A internet facilitou a informação, mas restringiu a capacidade de reflexão

Enviada em 13/03/2020

Em meados dos anos 50, o matemático Alan Turing criou o primeiro computador. Através dessa máquina, hoje tornou-se possível o acesso a maior ferramenta de pesquisa do século XXI: a internet. Entretanto, a enorme quantidade de informações disponíveis na web, quando não utilizadas de maneira correta podem trazer malefícios à sociedade. Como consequência, temos a alienação causada pela falta de senso crítico e a prática de crimes virtuais.

Em primeira análise, de acordo com o sociólogo Zygmunt Bauman “As redes sociais são muito úteis, oferecem serviços muito prazerosos, mas são uma armadilha.” Por meio de tal pensamento, é possível elucidar o impacto que a informação exerce na população quando não utilizada corretamente. Visto que, a falta de senso crítico e o uso inconsciente deste dispositivo pode ter efeitos negativos na vida pessoal e profissional de uma pessoa, como por exemplo os crimes de difamação, calúnia e divulgação de materiais confidenciais.

Além desses fatores, o acesso fácil a informação repercute na formação de crianças e adolescentes. Não à toa, a exposição de menores a conteúdos nocivos como: a violência e a pornografia, faz com que a internet torne-se um local perigoso onde é necessário controlar seu uso. De acordo, com o escritor George Orwell " O homem é tão bom quanto seu desenvolvimento tecnológico permite ser." Dessa forma, está reflexão mostra o quanto esse meio de comunicação influencia no caráter do seu usuário, além de expor a importância do uso crítico das redes sociais.

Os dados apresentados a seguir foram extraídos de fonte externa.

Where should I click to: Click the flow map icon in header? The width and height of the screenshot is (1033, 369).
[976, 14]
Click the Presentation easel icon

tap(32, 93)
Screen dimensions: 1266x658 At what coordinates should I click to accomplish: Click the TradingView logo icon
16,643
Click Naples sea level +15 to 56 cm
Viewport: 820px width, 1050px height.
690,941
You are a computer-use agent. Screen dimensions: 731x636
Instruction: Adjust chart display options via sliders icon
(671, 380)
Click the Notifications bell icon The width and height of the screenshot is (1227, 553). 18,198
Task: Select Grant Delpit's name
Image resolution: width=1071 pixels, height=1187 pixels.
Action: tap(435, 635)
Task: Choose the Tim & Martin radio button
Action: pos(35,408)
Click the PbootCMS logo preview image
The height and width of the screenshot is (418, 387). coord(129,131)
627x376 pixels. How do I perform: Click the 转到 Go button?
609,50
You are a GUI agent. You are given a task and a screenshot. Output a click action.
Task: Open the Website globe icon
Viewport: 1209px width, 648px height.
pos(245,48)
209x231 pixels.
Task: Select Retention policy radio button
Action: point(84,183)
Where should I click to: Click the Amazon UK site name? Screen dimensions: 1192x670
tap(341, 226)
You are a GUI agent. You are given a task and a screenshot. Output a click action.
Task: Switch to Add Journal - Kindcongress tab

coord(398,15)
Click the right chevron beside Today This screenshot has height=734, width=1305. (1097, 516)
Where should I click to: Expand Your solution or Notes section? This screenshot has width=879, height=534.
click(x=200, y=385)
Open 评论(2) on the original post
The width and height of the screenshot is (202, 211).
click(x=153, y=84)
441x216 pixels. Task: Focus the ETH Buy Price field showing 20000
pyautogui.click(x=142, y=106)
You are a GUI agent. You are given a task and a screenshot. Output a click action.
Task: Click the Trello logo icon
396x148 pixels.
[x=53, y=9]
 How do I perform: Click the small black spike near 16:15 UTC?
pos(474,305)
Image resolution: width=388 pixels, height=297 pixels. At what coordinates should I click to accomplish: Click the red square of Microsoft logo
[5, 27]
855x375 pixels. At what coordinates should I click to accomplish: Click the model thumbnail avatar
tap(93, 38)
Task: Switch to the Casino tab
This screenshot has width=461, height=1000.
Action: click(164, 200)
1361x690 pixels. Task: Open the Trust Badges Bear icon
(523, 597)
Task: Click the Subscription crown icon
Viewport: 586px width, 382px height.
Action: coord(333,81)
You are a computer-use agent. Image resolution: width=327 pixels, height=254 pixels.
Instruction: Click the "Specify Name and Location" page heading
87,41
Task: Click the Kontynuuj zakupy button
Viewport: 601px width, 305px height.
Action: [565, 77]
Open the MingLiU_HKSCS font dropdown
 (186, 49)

Logo, é de vital relevância fomentar o senso crítico da população. Para isso, as Secretarias de Educação em conjunto com o Estado promover ações afirmativas que visem levar a população a importância do uso consciente da internet. Além disso, por meio de disciplinas transversais e palestras ensinar as crianças a selecionar informações de maneira crítica  com a finalidade do uso inteligente da web. Como também, tornar mais rígidas as leis de proteção ao usuário como a lei Carolina Dieckmann.